Wynagrodzenie Jamie Dimona, prezesa i dyrektora generalnego banku JP Morgan, za 2013 rok, kiedy to zysk banku spadł o 16 proc., wyniosło ponad 20 mln dolarów.
Wynagrodzenie dla finansisty w ubiegłym roku to prawie dwa razy więcej niż za rok 2012. Wówczas wyniosło "tylko" 11,5 mln dol. w następstwie ogromnych strat, jakie poniósł bank w wyniku nietrafionych inwestycji i kar nałożonych przez amerykańskich regulatorów. Tym samym wynagrodzenie prezesa spadło o ponad połowę w porównaniu z 2011 rokiem, gdy zarobił 23 mln dolarów, najwięcej spośród wszystkich innych prezesów w USA.

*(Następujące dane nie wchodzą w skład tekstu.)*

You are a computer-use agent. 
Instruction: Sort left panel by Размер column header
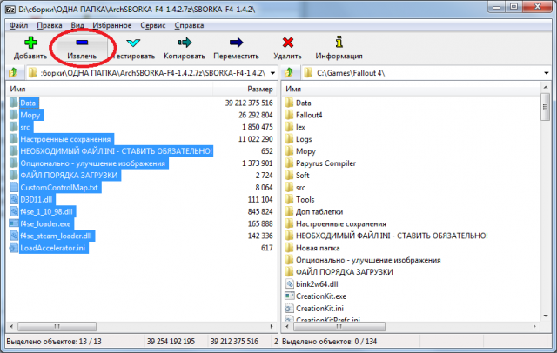[259, 89]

1,5 mln pensji zasadniczej
Jak poinformowała spółka za 2013 rok "panu Dimonowi zostało wypłacone 1,5 mln dol. wynagrodzenia podstawowego oraz pakiet akcji wart 18,5 mln dol." W ubiegłym roku zysk JP Morgan spadł o 16 proc. Bankowy gigant zapłacił w sumie około 20 mld dol. kar z tytułu nieprawidłowości w obrocie instrumentami finansowymi. Finansowym ciosem były też grzywny rzędu 2,6 mld dol. związane z oszustwami Bernarda Madoffa.